The project is partly led by Michael Steckler, a professor at Columbia University's Lamont-Doherty Earth Observatory. It will involve three teams planting sophisticated global positioning system stations, and more than 100 seismometers that detect tremors in Bangladesh and western Myanmar, along the so-called IndoBurma subduction zone.
A team in India will also begin work in the part of the zone that extends into the northeastern part of that country.
"This particular area has never been (mapped) before in anything close to this scale," Steckler told the Thomson Reuters Foundation. "We know so little about what the geometry of the fault is under there that it is very hard to make accurate assessments."

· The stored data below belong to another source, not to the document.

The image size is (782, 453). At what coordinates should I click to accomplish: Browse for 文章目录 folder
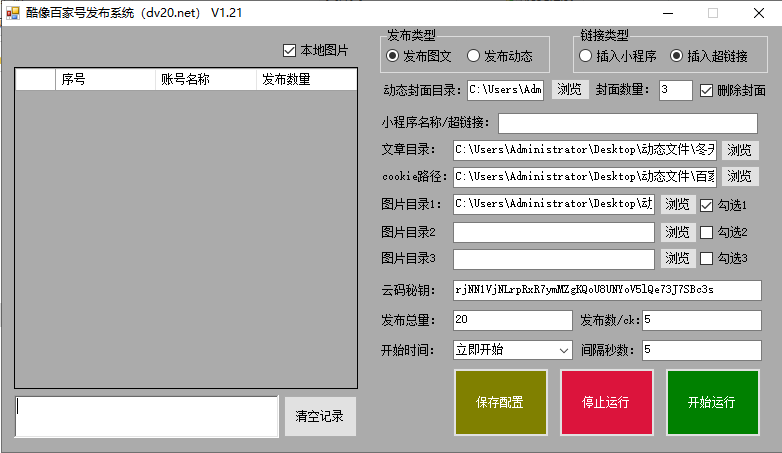point(739,150)
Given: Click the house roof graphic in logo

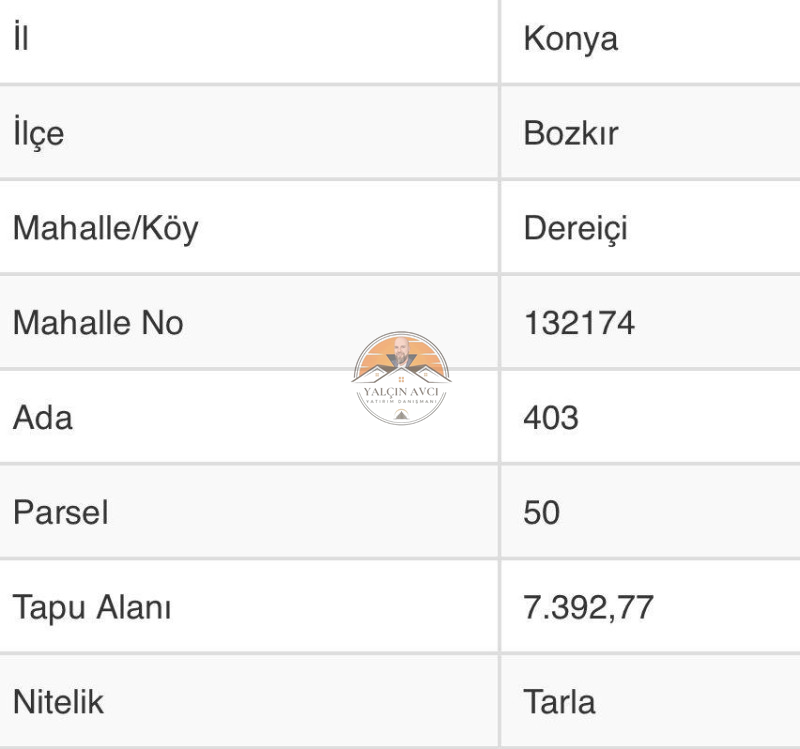Looking at the screenshot, I should (401, 373).
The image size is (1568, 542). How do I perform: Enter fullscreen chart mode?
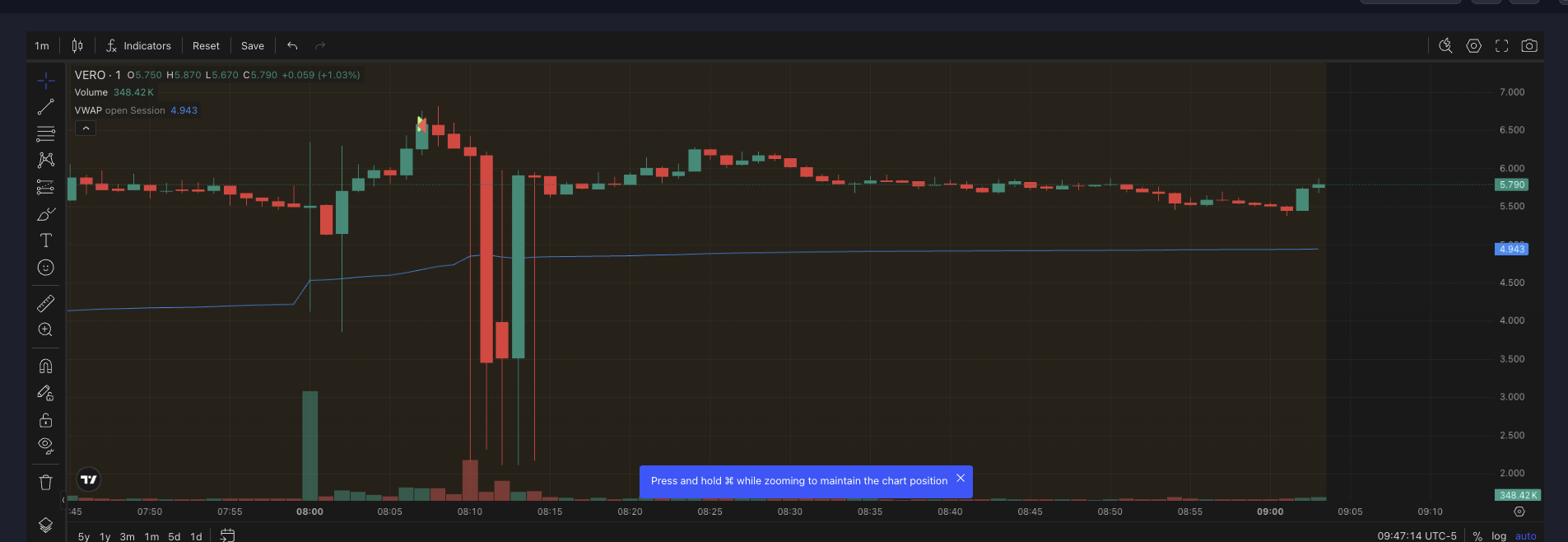tap(1501, 46)
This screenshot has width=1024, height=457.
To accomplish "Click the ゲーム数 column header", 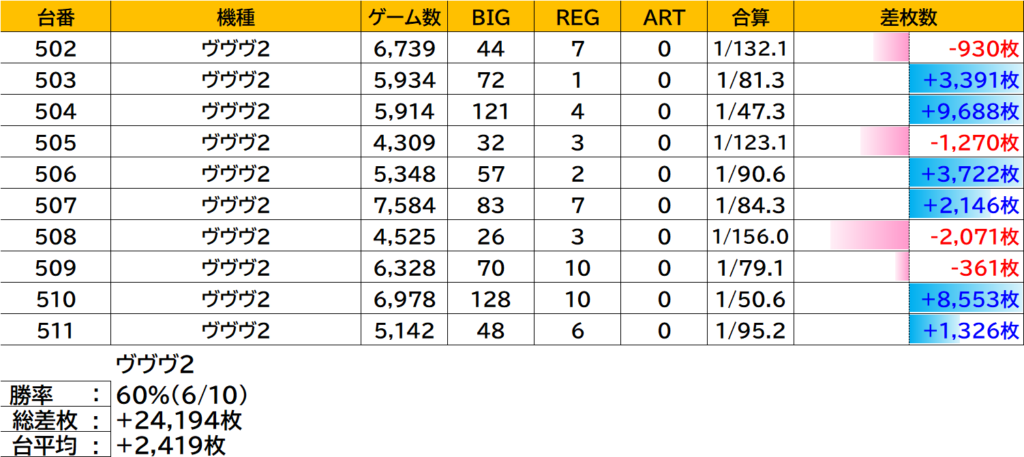I will (405, 18).
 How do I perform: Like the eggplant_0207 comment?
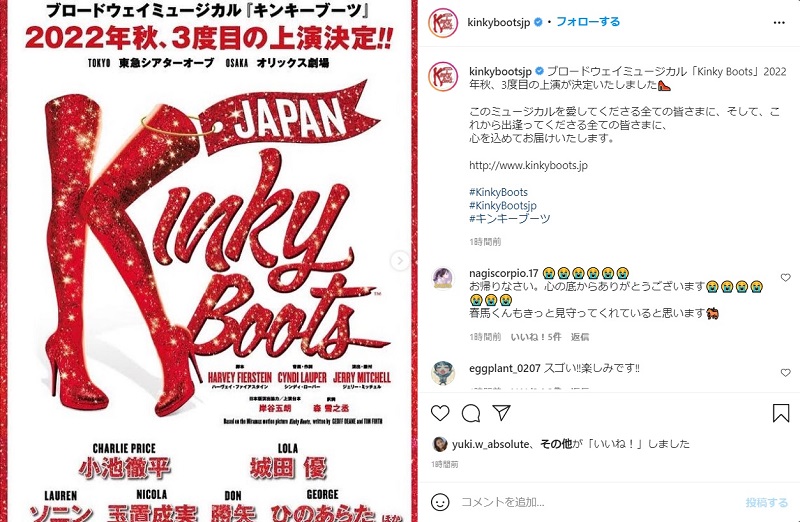786,373
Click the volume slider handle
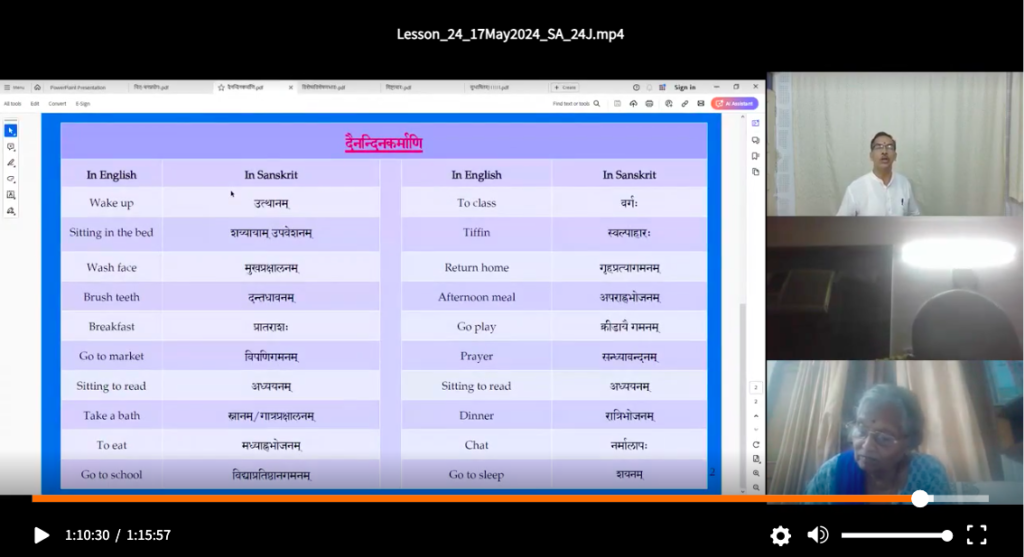Viewport: 1024px width, 557px height. (947, 535)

More than 30 researchers from at least six countries will create a detailed image of the onshore subduction zone, which is also home to the world's largest delta system. It spans an area of about 700 km and is an extension of the zone that caused the tsunami of 2004 in the Indian Ocean, which killed more than 200,000 people.
Any future earthquake in the research and surrounding areas could impact 140 million people - many of whom are among the world's poorest - and cause the collapse of thousands badly maintained or constructed buildings, researchers said.
It is also hoped that the studies will enable authorities to raise earthquake awareness and develop the most cost effective ways to keep buildings and communities safer, said Steckler.